Author: Victoria Foyt
Genre: Young Adult
Publisher: Sand Dollar Press
Release Date: 1-10-12
In a future where those with dark skin are considered superior, Eden is a Pearl, a fair skinned person of a lower class. She is desperate to find a mate before she is 18 lest she run the risk of being cut off from society all together. Her only hope is Jamal, but she soon finds out that almost nothing is as it seems, including the person she considered her enemy.
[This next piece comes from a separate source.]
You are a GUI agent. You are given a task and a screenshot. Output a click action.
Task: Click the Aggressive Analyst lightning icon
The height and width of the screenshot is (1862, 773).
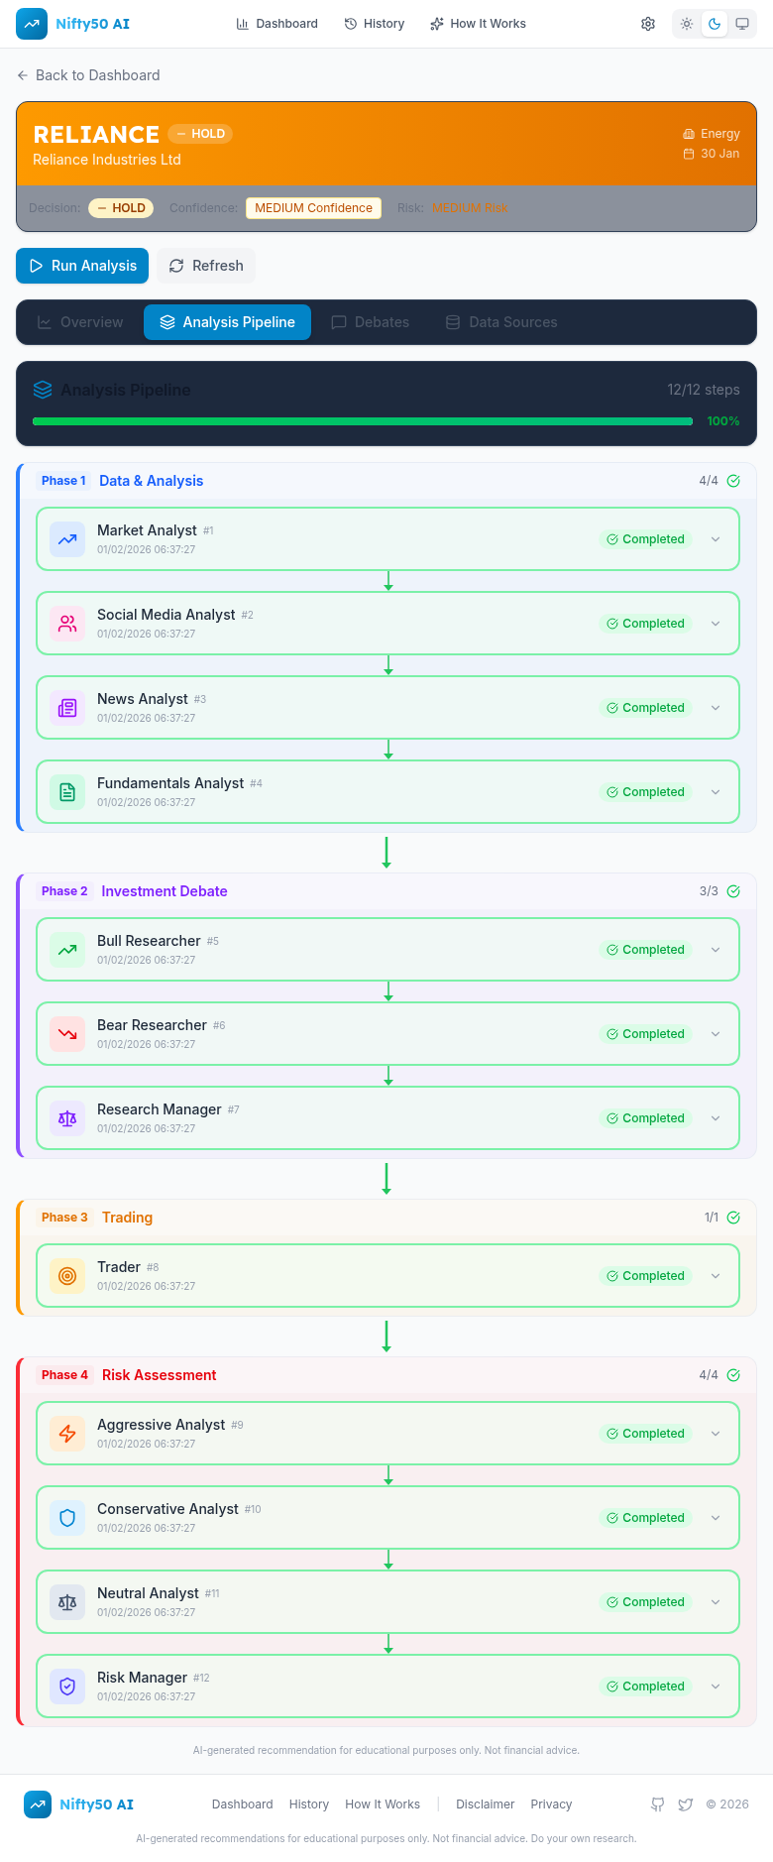coord(67,1434)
This book started out as an intriguing dystopian where the destruction of the environment has led to certain physical characteristics (dark skin) being valued and creating a class system. I thought it was an interesting twist on the question of the social status and different skin colors. However, as the book progressed, it became more fantasy, and then it sort of lost me completely. Eden’s character was despised for her fair skin, yet she had hopes of being mated with someone who had dark skin, despite the terrible consequences and intense prejudice that “Pearls” endured. I understood the reasons as they related to the plot, but it kind of blew a hole in the world building. As the story progressed, it turned more fantasy as a genetically engineered cat-person came into play. The second half of the book took very odd turns and seemed to completely veer from the original story. Perhaps it’s because the transitions weren’t smooth, but I felt like I was reading two different books, almost.
The character of Eden was particularly troublesome to me. She was selfish and her behavior was erratic to the point of disbelief as her actions put her own father and everyone in her world in grave danger more than once. The book was full of sexuality between Eden and her love interest, but there was a darkness to it that makes me a tad uncomfortable when it’s in YA. I get squirmy when I feel that the female is in repeated sexual situations where she has little or no power, and that situation is supposed to be with the person she loves or with someone who loves her. Obviously, this wasn’t the book for me. It started out as a promising tale of social order gone mad, but it’s overall story became confusing and a little strange.
I received this book as a galley from the publisher in exchange for my honest review.